Before you hit the beach, chances are (we hope) you slather on lots of sunscreen. But depending on which sunscreen you use, that might not be enough protection. An advocacy group claims that some sunscreen makers focus on masking the redness that comes from a sunburn rather than protecting against the UV rays that lead to long-term sun damage and skin cancer.
The Environmental Working Group, a nonprofit that focuses on toxic chemicals in food and consumer products, sent a letter to Food and Drug Administration (FDA) commissioner Robert Califf, urging him to overhaul how sunscreen is tested. (A quick note: The EWG is controversial in some circles, and some critics say the group is too alarmist and spends too much time stoking fear rather than explaining scientific research.)
Chemist David Andrews, a senior scientist with the EWG, wrote a blog post arguing that a bottle of SPF 100 sunscreen probably doesn't give you the protection it claims. "SPF is an outdated, subjective concept, based on when a person's skin starts to turn red," he wrote. "The tests can be gamed, and it's safe to say that normal people do not use sunscreen in test conditions — applying sunscreen before blasting themselves with high-intensity, indoor UV lights."
Skin redness isn't the only side effect of getting too much sun.
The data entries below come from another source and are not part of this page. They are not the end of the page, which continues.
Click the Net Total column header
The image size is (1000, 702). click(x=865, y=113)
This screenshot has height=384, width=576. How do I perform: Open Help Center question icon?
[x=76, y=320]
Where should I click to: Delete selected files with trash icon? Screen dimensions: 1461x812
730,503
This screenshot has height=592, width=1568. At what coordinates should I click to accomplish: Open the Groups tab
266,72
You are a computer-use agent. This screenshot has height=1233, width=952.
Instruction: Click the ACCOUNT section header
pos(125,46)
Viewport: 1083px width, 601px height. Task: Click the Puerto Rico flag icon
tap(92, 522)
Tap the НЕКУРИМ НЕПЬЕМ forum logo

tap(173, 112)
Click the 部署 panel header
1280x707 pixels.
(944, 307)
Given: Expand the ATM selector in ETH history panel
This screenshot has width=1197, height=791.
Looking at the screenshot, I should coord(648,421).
Lasting skin damage is what we really should be worried about, because that can lead to skin cancer. UVB rays burn the surface of your skin, and UVA rays can sometimes cause even deeper damage. But because of the outdated way we measure SPF, sunscreen makers can allegedly game the system by adding ingredients that reduce redness, but are unproven when it comes to overall sun protection. So in the EWG's letter, the group urges the FDA to ban any advertised value over 50, because those numbers are, in the group's view, misleading.
This is just the latest in a string of sunscreen controversies. A July 2016 study published in JAMA Dermatology found that most popular sunscreens don't meet dermatologists' standards because they aren't water or sweat resistant. And in May, Consumer Reports found that many sunscreens that said they were "water resistant" didn't actually hold up to water in a lab, and sunscreens that label themselves as "chemical-free" or "mineral" sunscreens didn't perform as well. And in general, 57 percent of sunscreens that were tested didn't provide as much protection as advertised.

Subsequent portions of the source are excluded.